As últimas investigações feitas pela PF revelaram que existe mesmo a possibilidade de a conta existir. Porém, ela teria sido aberta por uma pessoa - que chegou a ser ouvida informalmente pela Polícia Criminal Internacional (Interpol). Na conta figuraria, provavelmente como sócios, Sérgio Motta e o americano Ray Terence. Mas, para a PF, isso não incrimina as autoridades. "Qualquer um pode abrir contas em paraísos fiscais, mesmo que não seja o correntista", diz uma fonte na corporação.
Terence, também ouvido pela Interpol, negou que tivesse aberto contas em seu nome e de Motta. Para esclarecer a história
a Polícia Federal pretendia solicitar à Justiça Federal e ao Supremo Tribunal Federal (STF) a quebra de sigilo bancário das autoridades envolvidas pelo dossiê para cruzar as informações com outras que já estavam sendo levantadas no exterior.
Para delegados que tiveram acesso ao caso, tudo foi feito em Miami, provavelmente por brasileiros, mas a idéia original teria sido concebida em Alagoas. Mas a PF não admite que possa haver influência do ex-presidente Fernando Collor de Mello. "Não temos nada sobre isso, mas sabemos que os documentos foram montados para causar impacto e de uma forma para que seus autores não fossem descobertos", afirmou uma fonte da Polícia Federal.

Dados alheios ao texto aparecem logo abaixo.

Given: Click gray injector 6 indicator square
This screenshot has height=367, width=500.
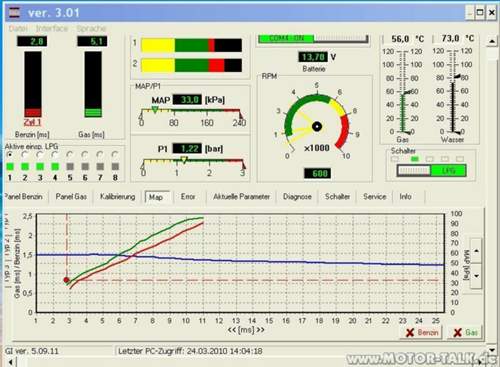Looking at the screenshot, I should pyautogui.click(x=85, y=166).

A PF tinha, inclusive, chegado ao nome de um provável suspeito de ter feito a intermediação entre a confecção dos documentos e os responsáveis por sua divulgação, que seriam, conforme o Ministério Público, o pastor Caio Fábio, Maluf e Lafayette Coutinho. O autor dos documentos - que a PF não revela o nome - chegou a dizer que poderia revelar toda a história, desde que autorizada por outra pessoa, que seria o principal responsável pelo dossiê.
Apesar de a denúncia do MP ter prejudicado as investigações, a Polícia Federal não condenou a decisão. Segundo delegados, os procuradores trabalharam sempre afinados com a polícia na apuração do caso. "Eles tinham elementos para denunciar as três pessoas e o fizeram", afirmou uma fonte da PF.